After that experience, I was fed up with the entire cosmetic industry. I stopped buying make up, I even stopped cutting and dying my hair.

I realized what I thought was a form of self expression was really an act of conformity. I wasn’t expressing myself, I was trying to be what society wanted me to be. That’s not empowering, it’s degrading.

I thought I was learning an art but, they only taught me sales. Most of what I learned in either school was how to up sell my clients. It wasn’t about helping people express themselves like I thought. It was about convincing people they need to spend their money on an extra treatment or regimen of products because their natural features aren’t good enough.

The truth is, no one NEEDS any of it. No one needs to cover their face. No one needs to fry their hair with toxic chemicals. No one needs hundreds of dollars worth of product in their hair. Spending all your money and all your time on your appearance won’t make you happy. Being beautiful won’t make you a better person. It won’t make you smarter or more successful and, it defiantly won’t get you the respect you deserve.

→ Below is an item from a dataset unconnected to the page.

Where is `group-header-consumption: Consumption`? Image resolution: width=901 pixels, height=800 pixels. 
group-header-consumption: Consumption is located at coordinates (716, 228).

We have to stop judging ourselves and each other so harshly on our appearance. When we base our own and each other’s value on the way we look, we reinforce these negative stereotypes and bias that have held women down for centuries. The idea that only attractive women can be successful in a world dominated by men is insulting and limits the opportunity of talented, qualified and, intelligent women.

I’m not saying you have to stop wearing make up all together. I’m only saying that it is not and should not be necessary. No one should feel the need to hide themselves. We are just as beautiful, just as smart, just as powerful and, just as impressive without it.